A maioria dos cidadãos se envolve em algum tipo de atividade comercial, ainda que para cada profissional existam cerca de três trabalhadores à disposição deles. Mercadores e donos de lojas, armeiros, artistas de todos os tipos vivem e trabalham na cidade, muitos deles usando magia para incrementar seus feitos. Alguns contratam profissionais arcanos a fim de melhorar suas performances quando possuem verba suficiente.
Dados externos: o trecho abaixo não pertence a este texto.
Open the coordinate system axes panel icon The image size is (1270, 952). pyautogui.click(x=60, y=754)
As pessoas vivem próximas às cidades, comprando nos mercados, trabalhando e relaxando quando tem a oportunidade. Estes cidadãos tem maior acesso às conveniências mágicas do que a população que vive nos campos. As Casas da Marca do Dragão mantêm pavilhões e empórios na maioria das grandes cidades, onde seus serviços podem ser requisitados com certa facilidade. Profissionais arcanos são mais comuns nas cidades e metrópolis, e mesmo uma grande vila tem acesso a postes de luz em seu centro mais movimentado.
Numa cidade, a lei e a ordem imperam – ou pelo menos tentam. A patrulha da cidade vigia as ruas, postos avançados protegem as estradas comerciais e as caravanas de passageiros que as utilizam. A corte e seus conselheiros possuem decisão a respeito de leis, decidindo disputas e determinando a culpa ou inocência de quem for processado.
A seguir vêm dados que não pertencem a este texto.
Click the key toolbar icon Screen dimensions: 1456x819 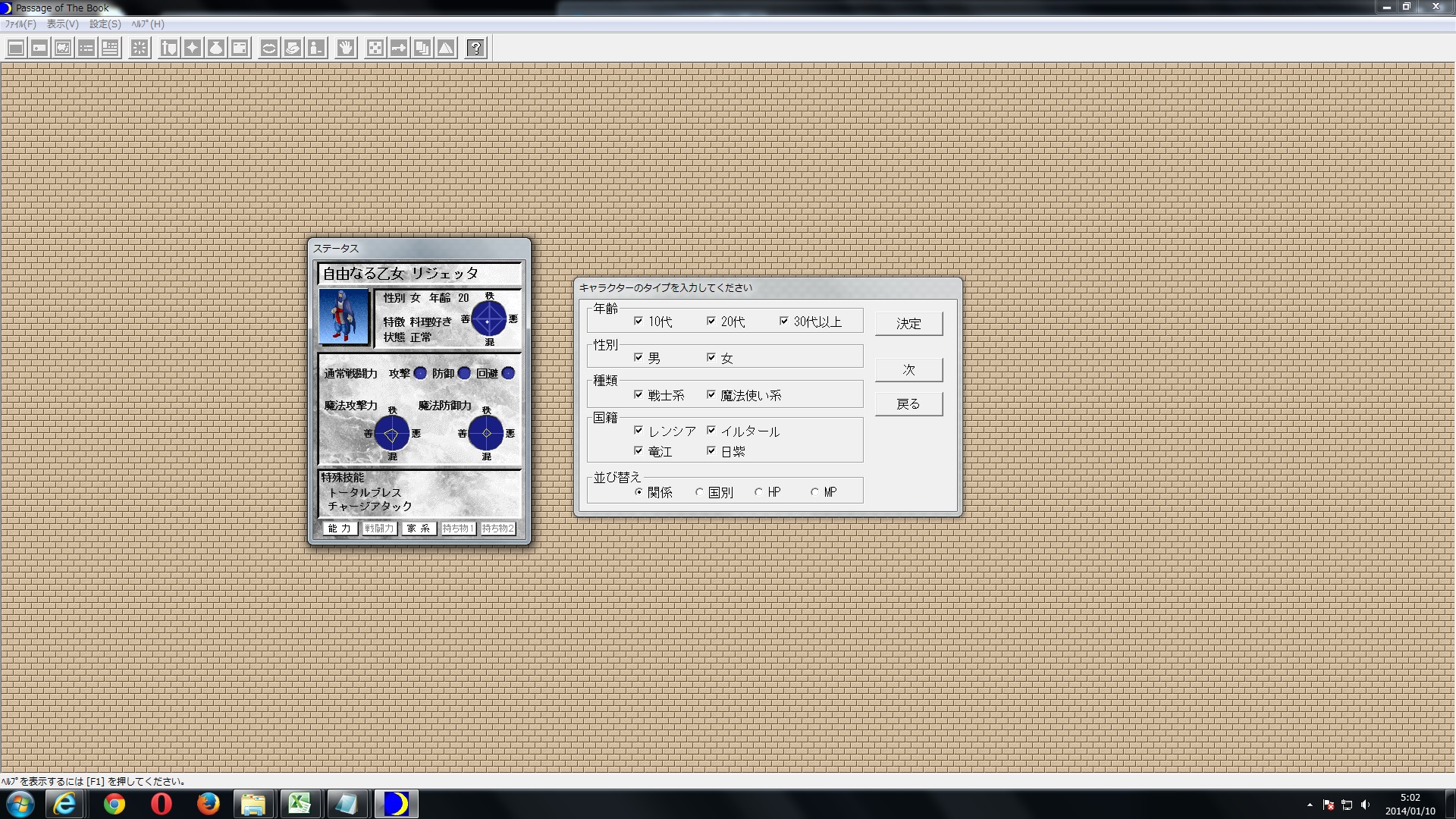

As metrópolis e grandes cidades possuem estilos bem diferentes das áreas rurais e pequenas aldeias. A população em geral costuma usar bem seu dinheiro, e da classe média para cima, todos se preocupam com a aparência e estilo. Nas áreas mais agitadas das cidades, o movimento é constante, e mesmo durante a noite existem inúmeros lugares para se visitar, teatros, casas de ópera, casas de jogos e estalagens onde se pode aproveitar boa música e comida. Cada reino possui sua peculiaridade, a moda é diferente de um lugar para outro, as influências na arte, culinária e arquitetura, tudo possui aspectos bem característicos, e para aqueles que viajam bastante, é possível discernir um cidadão da Britúnia com um de Karrnath apenas pelo modo como eles andam.
Normalmente, aventureiros e exploradores, mesmo não parando em um único lugar, costumam possuir uma casa no reino que nasceram, pois por mais vasto que seja o mundo, é sempre bom saber que existe um lugar para chamar de seu.